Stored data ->
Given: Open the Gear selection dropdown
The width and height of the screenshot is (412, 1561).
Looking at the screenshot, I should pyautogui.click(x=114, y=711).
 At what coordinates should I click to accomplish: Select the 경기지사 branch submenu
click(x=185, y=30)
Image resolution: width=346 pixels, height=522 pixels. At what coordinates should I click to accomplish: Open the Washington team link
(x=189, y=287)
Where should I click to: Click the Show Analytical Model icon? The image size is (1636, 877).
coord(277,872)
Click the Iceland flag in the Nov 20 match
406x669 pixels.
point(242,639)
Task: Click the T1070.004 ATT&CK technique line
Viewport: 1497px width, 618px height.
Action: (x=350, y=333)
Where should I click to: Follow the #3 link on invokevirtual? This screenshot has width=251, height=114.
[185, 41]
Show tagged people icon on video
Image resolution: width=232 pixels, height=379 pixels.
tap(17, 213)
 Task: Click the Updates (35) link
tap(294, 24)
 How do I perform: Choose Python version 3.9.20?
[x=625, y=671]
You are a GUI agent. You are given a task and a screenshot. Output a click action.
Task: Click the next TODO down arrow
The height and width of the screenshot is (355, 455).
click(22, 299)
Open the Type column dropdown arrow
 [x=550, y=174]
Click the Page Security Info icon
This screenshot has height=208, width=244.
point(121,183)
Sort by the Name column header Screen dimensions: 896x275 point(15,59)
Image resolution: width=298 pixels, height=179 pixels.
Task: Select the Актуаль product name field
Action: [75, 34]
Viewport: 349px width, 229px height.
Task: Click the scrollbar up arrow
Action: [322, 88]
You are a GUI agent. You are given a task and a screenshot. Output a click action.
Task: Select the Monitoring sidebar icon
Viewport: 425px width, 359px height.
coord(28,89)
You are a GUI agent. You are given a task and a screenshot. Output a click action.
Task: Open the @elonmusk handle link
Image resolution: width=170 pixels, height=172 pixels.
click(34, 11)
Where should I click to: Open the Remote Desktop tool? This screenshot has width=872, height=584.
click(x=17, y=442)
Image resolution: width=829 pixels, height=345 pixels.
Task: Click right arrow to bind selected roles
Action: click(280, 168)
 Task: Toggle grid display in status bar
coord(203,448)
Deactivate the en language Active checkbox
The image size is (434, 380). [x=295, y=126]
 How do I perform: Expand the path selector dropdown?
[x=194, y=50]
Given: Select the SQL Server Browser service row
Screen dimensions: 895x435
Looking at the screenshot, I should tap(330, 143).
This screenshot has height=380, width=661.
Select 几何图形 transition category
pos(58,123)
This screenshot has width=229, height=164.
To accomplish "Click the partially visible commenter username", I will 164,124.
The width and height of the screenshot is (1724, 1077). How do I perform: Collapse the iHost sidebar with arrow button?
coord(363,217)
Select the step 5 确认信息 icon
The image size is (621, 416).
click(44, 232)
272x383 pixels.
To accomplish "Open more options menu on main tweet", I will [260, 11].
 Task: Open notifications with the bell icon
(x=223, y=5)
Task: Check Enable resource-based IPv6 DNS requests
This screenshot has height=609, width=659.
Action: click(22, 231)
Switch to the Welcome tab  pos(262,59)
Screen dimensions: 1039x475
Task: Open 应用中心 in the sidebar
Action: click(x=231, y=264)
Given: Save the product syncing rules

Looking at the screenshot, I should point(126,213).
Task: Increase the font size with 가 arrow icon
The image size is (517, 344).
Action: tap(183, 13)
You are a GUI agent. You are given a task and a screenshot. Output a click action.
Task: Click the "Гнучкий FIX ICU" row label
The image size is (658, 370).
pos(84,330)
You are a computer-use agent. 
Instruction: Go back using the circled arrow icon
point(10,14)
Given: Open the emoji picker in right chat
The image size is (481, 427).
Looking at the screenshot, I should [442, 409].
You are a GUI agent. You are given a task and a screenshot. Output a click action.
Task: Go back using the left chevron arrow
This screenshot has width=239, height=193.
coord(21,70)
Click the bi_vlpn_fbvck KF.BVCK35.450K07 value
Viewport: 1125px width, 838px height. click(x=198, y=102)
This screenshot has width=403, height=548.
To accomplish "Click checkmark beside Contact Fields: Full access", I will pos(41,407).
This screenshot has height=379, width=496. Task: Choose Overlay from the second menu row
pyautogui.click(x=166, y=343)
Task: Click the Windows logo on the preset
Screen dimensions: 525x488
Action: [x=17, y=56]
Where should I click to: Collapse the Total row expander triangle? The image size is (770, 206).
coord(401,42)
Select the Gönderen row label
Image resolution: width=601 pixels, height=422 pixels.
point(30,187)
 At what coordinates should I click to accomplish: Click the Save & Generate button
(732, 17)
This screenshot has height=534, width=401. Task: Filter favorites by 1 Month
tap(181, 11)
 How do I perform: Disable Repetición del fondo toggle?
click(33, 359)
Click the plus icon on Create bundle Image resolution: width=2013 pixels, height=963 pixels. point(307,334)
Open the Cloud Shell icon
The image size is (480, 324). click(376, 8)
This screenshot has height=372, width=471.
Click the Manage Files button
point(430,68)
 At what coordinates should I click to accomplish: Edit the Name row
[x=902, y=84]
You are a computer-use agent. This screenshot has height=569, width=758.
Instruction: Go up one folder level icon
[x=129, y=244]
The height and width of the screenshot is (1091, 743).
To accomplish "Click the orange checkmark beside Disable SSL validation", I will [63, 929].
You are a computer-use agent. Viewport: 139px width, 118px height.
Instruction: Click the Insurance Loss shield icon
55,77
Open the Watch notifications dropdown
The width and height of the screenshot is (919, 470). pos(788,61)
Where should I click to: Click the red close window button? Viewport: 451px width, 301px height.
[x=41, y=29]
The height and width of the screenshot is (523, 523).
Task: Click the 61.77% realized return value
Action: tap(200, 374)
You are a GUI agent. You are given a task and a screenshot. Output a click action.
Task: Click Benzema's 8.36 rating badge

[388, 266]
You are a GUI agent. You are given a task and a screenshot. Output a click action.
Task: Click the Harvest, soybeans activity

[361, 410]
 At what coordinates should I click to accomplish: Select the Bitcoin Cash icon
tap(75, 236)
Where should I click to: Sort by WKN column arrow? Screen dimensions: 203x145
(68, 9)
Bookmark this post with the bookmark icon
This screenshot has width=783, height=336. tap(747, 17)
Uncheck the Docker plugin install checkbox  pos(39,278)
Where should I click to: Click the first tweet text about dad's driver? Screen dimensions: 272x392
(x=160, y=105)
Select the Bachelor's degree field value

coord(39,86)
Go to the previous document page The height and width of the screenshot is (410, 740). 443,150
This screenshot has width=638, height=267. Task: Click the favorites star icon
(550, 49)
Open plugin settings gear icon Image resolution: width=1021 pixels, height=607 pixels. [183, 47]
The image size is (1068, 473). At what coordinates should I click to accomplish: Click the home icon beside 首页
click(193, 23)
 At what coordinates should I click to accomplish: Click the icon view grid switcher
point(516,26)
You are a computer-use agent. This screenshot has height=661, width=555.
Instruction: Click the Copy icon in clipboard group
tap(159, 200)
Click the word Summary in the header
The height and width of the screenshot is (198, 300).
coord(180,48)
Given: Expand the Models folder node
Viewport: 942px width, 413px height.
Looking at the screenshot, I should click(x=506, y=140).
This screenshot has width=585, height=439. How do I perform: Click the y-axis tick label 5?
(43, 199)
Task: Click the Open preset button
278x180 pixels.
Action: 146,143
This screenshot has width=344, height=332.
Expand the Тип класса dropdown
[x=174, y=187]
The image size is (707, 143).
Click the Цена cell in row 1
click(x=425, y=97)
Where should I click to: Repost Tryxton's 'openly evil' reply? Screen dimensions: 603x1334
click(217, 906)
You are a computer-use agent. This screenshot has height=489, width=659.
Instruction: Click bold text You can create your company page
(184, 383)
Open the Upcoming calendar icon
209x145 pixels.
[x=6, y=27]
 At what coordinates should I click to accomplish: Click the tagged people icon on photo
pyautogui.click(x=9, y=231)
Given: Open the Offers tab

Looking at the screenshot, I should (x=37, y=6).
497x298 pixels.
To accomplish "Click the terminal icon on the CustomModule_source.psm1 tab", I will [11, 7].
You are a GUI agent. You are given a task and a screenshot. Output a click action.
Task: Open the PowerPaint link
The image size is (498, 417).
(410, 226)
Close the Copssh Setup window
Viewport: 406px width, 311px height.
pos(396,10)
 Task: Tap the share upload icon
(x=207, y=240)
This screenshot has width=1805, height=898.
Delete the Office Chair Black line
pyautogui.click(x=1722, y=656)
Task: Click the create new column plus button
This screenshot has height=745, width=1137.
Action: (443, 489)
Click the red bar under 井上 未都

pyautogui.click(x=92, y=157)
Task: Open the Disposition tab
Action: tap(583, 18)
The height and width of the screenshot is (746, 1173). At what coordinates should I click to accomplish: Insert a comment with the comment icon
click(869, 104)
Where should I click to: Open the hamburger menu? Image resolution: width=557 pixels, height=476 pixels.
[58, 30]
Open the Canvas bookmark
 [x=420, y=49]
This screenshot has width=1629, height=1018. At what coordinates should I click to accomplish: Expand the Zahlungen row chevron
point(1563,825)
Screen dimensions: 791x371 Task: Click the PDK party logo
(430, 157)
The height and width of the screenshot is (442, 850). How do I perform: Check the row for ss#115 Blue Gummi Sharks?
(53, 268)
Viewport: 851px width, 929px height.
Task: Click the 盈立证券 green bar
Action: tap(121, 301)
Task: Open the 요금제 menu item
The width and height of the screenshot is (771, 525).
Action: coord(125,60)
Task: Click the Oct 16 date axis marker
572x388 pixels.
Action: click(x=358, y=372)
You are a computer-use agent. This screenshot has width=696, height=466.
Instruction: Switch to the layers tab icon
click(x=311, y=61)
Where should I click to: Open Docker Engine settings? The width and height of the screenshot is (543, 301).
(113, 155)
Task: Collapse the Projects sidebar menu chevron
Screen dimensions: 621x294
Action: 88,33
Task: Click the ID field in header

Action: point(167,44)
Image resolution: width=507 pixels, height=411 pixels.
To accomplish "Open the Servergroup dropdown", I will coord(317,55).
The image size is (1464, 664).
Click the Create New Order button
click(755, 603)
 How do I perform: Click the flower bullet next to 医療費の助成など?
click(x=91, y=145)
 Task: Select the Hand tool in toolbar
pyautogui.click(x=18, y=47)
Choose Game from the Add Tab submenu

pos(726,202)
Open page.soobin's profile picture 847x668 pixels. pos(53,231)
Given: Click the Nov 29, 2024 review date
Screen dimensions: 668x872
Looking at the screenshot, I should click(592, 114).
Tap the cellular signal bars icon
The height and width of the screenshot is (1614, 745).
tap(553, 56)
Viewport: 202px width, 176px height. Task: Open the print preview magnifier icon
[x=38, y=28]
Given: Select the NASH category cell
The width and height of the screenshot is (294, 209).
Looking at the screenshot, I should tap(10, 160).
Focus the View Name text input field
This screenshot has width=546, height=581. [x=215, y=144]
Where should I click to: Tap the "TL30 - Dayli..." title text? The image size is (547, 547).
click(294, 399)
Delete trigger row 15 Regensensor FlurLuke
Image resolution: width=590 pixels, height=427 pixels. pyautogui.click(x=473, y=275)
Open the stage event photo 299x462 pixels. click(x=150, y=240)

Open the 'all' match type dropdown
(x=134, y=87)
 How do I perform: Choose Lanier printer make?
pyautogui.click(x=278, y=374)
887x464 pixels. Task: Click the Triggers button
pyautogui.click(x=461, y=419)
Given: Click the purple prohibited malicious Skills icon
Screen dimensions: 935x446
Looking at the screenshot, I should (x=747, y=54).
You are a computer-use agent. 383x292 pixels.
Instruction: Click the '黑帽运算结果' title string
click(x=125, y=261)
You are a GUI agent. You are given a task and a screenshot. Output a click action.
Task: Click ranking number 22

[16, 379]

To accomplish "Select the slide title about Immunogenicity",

Task requirements ->
Lines with "plus": return each one from the data above.

Exercise response ->
Click the plus icon on Create bundle Image resolution: width=2013 pixels, height=963 pixels. point(307,334)
Task: Click the create new column plus button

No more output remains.